THOUSANDS of years...I don't pretend to understand it, but I guess it's mainly about territory; just like my African cichlids. 

Sad.


----------



## harif87 (Jun 5, 2006)

highliner said:


> THOUSANDS of years...I don't pretend to understand it, but I guess it's mainly about territory; just like my African cichlids.
> 
> Sad.


Lol! ppl are just like fish aye....


----------



## northfacehiker (May 31, 2006)

"Israel" as we know it has only existed since the end of WW2 when they were given that land. Jews were originally offered a piece of land in Africa, but they refused it. Eventually, the land now occupied by the country of Israel was designated and settled.

Ever since, the Palestinians (along with several others) have wanted the land back as it was forcefully taken from them. (Imagine Canada coming down and saying that New York state now belongs to them for French people who had been wrongly persecuted, even though they have no rights to any US soil). That's why these people are pissed.

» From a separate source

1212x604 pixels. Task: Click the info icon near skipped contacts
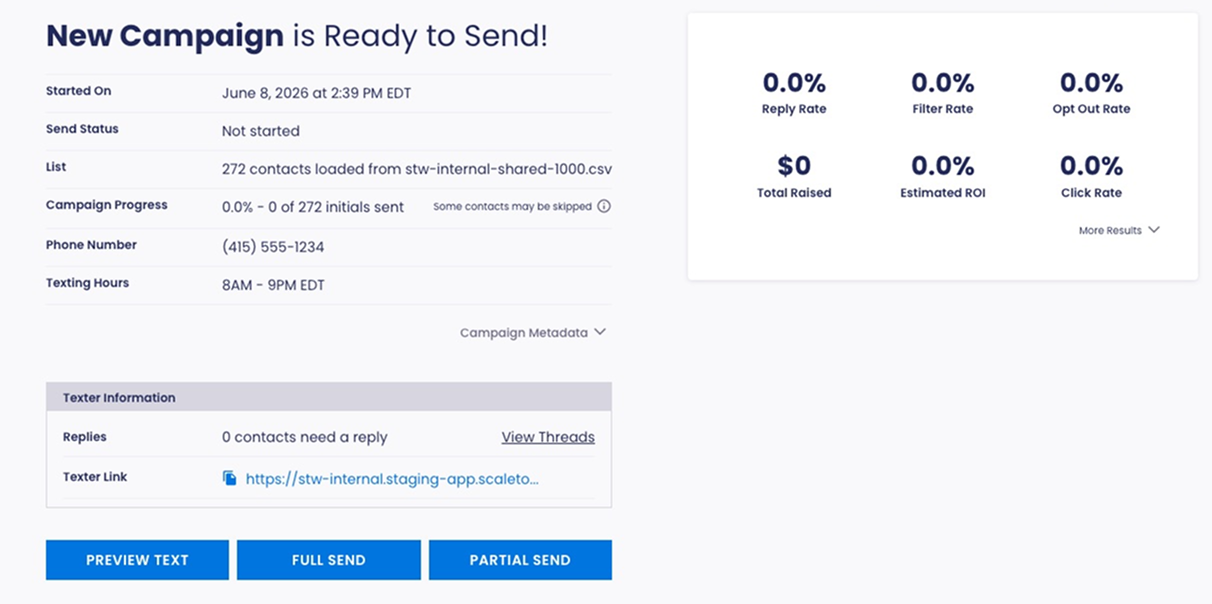pos(604,207)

Not only that, but the US has armed and supplied the Israelis since the inception of the country. Although it's a small country, they have a vast millitary arsenal, up-to-date technology, and of course the continued backing of the US both monetarily and millitarily.

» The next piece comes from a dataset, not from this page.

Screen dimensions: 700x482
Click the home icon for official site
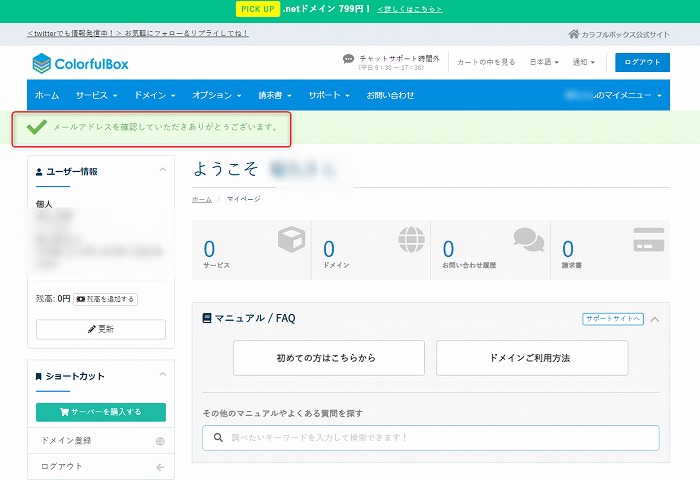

With so many Arab countries disliking the US because we are considered to be secular as well as their continued desire to reunite their countries to the land that was once theirs, you now have the background information as why so many people in the region hate Israel and the people who live there.


----------



## dwool36 (Jan 31, 2006)

When you look at the situation in Israel, you must remember what the fighting is really about. This is not simply a fight over land; it is more about cultural heritage. This particular fight has only been going on for a little over 50 years. The land that was taken from the Lebanese, Palestinians and Syrians was not simply land; it was land of great cultural and religious value. This land is where, from a religious standpoint, all humanity began. While that may not seem worth dying over for us, it is for them. This land had been a part of their heritage for THOUSDANDS of years. Think about it this way...we, as a country have only been here for a couple hundred years. We took our land from the people who migrated here thousands of years ago. Look how much pride we have after only two hundred years. Many of these people are direct decedents of the people that were here since the beginning of mankind. They WILL die for this land because it is a part of who they are. 

The Hezbollah is also heavily influenced by Iran and Syria. This current attack by the Hezbollah is, quite possibly, influenced by Iran who wants a diversion from themselves and their current disfavor in the UN. Iran’s new president has also said that he would love to "blow Israel off the map," so this could also be his way at getting at Israel. 

The Palestinian people do not want war. 70% of the population voted AGAINST the Hezbollah in the last election. 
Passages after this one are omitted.